_REQUIREMENTS:_ Rewrite the material below as a numbered list with each non-blank line as its own item, and leave the pictures out.

·····

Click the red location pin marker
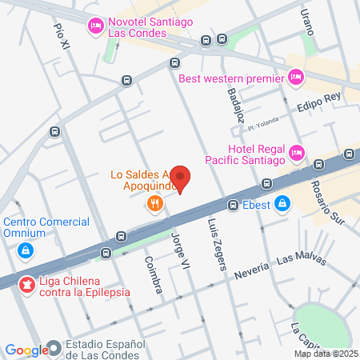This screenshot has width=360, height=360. coord(181,179)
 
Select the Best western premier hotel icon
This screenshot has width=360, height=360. coord(296,78)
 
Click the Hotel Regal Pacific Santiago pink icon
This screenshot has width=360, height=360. coord(297,152)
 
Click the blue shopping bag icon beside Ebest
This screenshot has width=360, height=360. coord(282,204)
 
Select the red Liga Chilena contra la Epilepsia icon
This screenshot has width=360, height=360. coord(26,284)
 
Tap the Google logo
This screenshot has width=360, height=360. coord(26,350)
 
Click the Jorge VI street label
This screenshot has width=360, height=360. coord(182,249)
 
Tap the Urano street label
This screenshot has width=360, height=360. coord(306,19)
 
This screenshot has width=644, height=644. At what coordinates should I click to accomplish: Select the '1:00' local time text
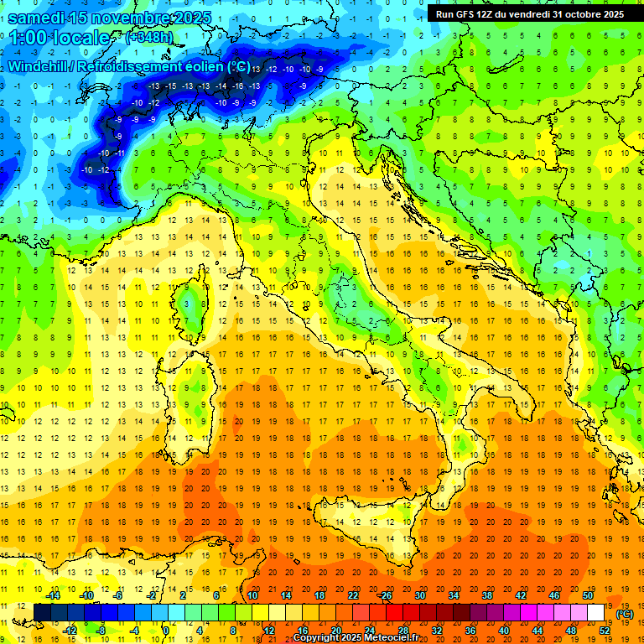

·····

_EXERCISE SOLUTION:_
1. Click the red location pin marker
2. This screenshot has width=360, height=360. coord(181,179)
3. Select the Best western premier hotel icon
4. This screenshot has width=360, height=360. coord(296,78)
5. Click the Hotel Regal Pacific Santiago pink icon
6. This screenshot has width=360, height=360. coord(297,152)
7. Click the blue shopping bag icon beside Ebest
8. This screenshot has width=360, height=360. coord(282,204)
9. Select the red Liga Chilena contra la Epilepsia icon
10. This screenshot has width=360, height=360. coord(26,284)
11. Tap the Google logo
12. This screenshot has width=360, height=360. coord(26,350)
13. Click the Jorge VI street label
14. This screenshot has width=360, height=360. coord(182,249)
15. Tap the Urano street label
16. This screenshot has width=360, height=360. coord(306,19)
17. This screenshot has width=644, height=644. At what coordinates should I click to accomplish: Select the '1:00' local time text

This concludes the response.